From: Mel Gorman <mel@csn.ul.ie>
To: Lee Schermerhorn <lee.schermerhorn@hp.com>
Cc: linux-mm@kvack.org, linux-numa@vger.kernel.org,
akpm@linux-foundation.org, Randy Dunlap <randy.dunlap@oracle.com>,
Nishanth Aravamudan <nacc@us.ibm.com>,
David Rientjes <rientjes@google.com>, Adam Litke <agl@us.ibm.com>,
Andy Whitcroft <apw@canonical.com>,
eric.whitney@hp.com
Subject: Re: [PATCH 7/11] hugetlb: update hugetlb documentation for mempolicy based management.
Date: Wed, 16 Sep 2009 14:37:03 +0100 [thread overview]
Message-ID: <20090916133703.GE1993@csn.ul.ie> (raw)

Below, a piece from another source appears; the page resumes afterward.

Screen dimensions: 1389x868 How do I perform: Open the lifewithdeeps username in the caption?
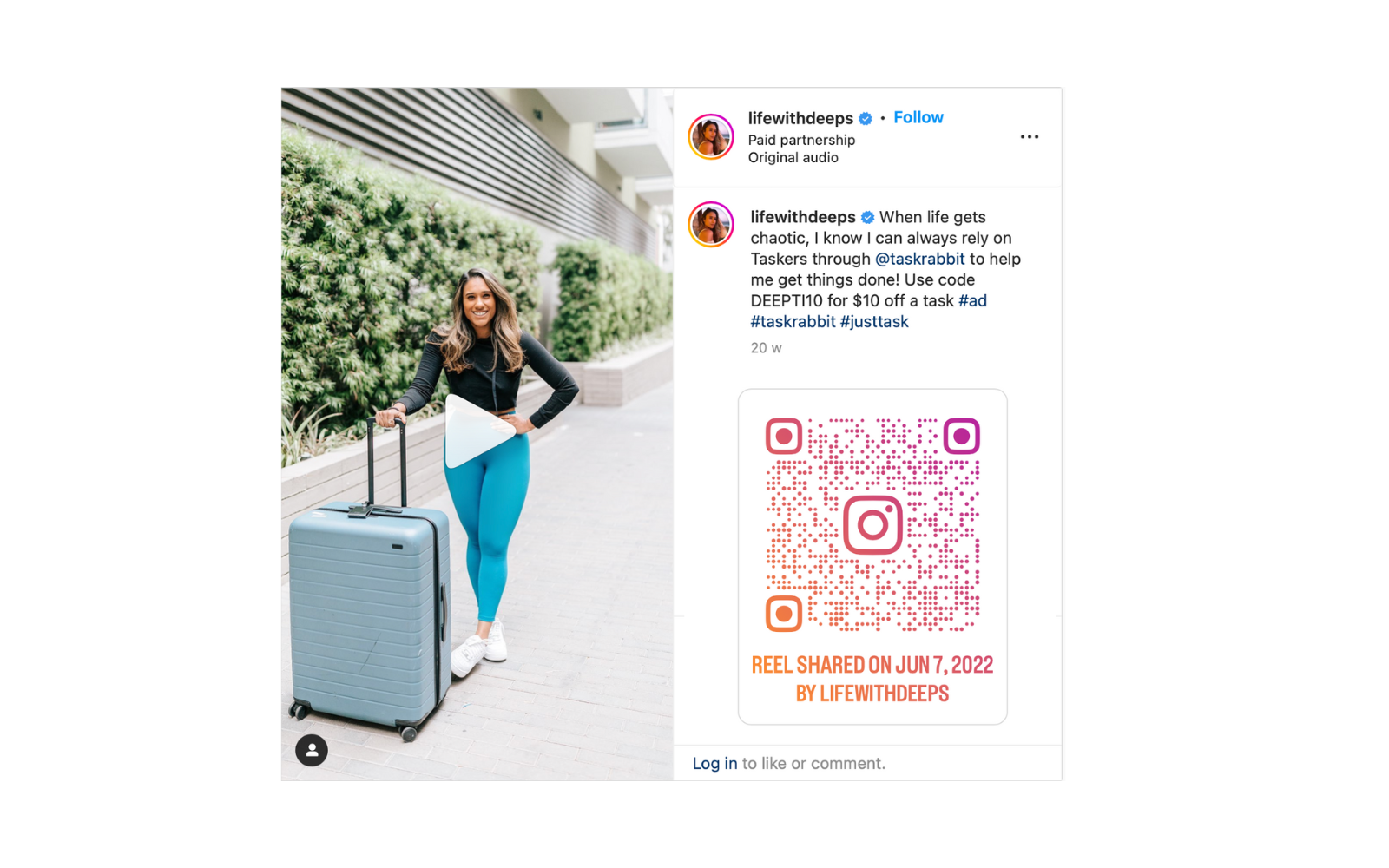pyautogui.click(x=803, y=217)
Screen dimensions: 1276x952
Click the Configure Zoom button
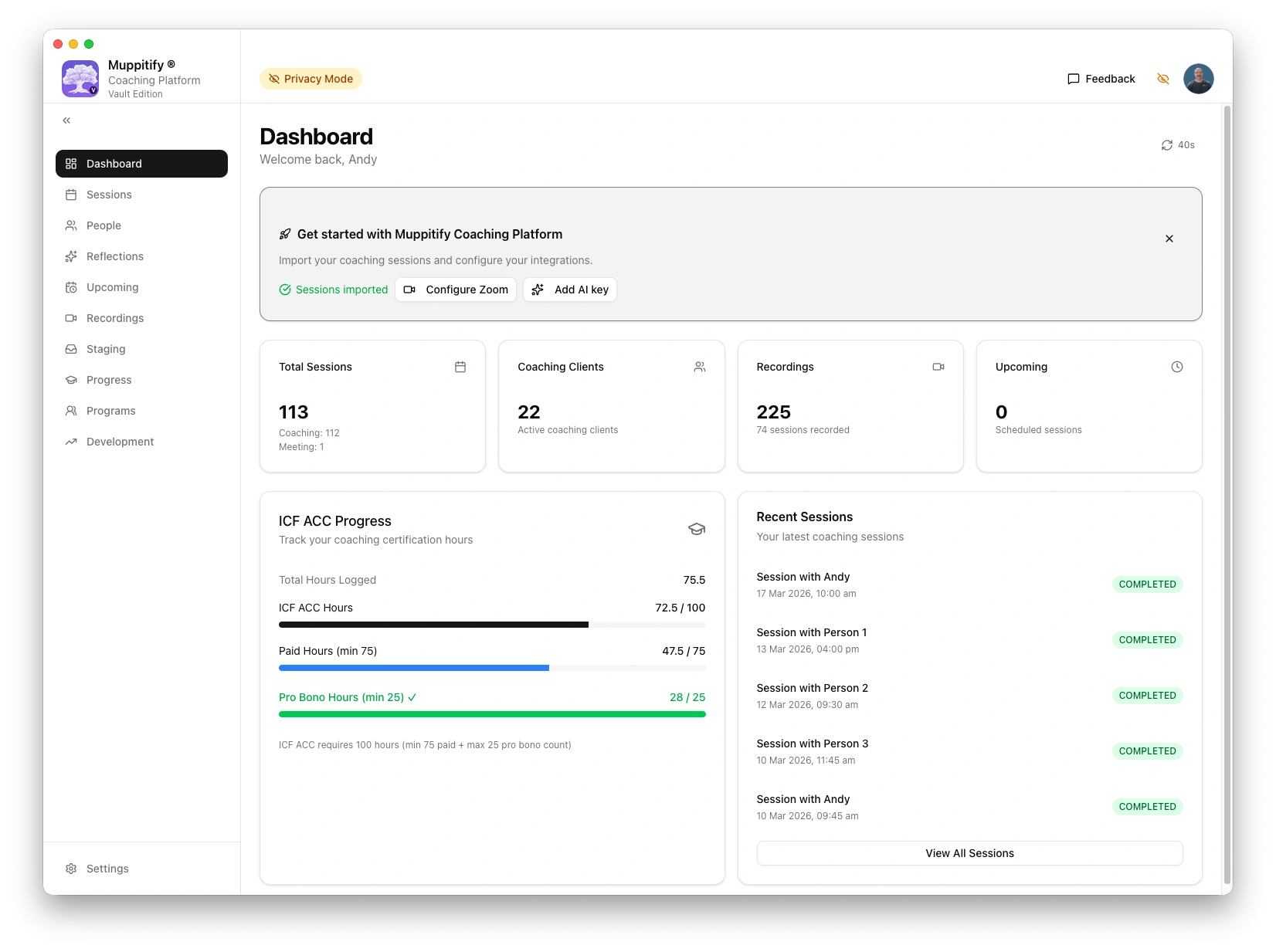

In-Reply-To: <20090915204504.4828.39337.sendpatchset@localhost.localdomain>
On Tue, Sep 15, 2009 at 04:45:04PM -0400, Lee Schermerhorn wrote:
> [PATCH 7/11] hugetlb: update hugetlb documentation for mempolicy based management.
>
> Against: 2.6.31-mmotm-090914-0157
>
> V2: Add brief description of per node attributes.
>
> V6: address review comments
>
> This patch updates the kernel huge tlb documentation to describe the
> numa memory policy based huge page management. Additionaly, the patch
> includes a fair amount of rework to improve consistency, eliminate
> duplication and set the context for documenting the memory policy
> interaction.
>
> Signed-off-by: Lee Schermerhorn <lee.schermerhorn@hp.com>
> Acked-by: David Rientjes <rientjes@google.com>
>
Acked-by: Mel Gorman <mel@csn.ul.ie>
> Documentation/vm/hugetlbpage.txt | 263 +++++++++++++++++++++++++--------------
> 1 file changed, 175 insertions(+), 88 deletions(-)
>
> Index: linux-2.6.31-mmotm-090914-0157/Documentation/vm/hugetlbpage.txt
> ===================================================================
> --- linux-2.6.31-mmotm-090914-0157.orig/Documentation/vm/hugetlbpage.txt 2009-09-15 13:22:53.000000000 -0400
> +++ linux-2.6.31-mmotm-090914-0157/Documentation/vm/hugetlbpage.txt 2009-09-15 13:43:32.000000000 -0400
> @@ -11,23 +11,21 @@ This optimization is more critical now a
> (several GBs) are more readily available.
>
> Users can use the huge page support in Linux kernel by either using the mmap
> -system call or standard SYSv shared memory system calls (shmget, shmat).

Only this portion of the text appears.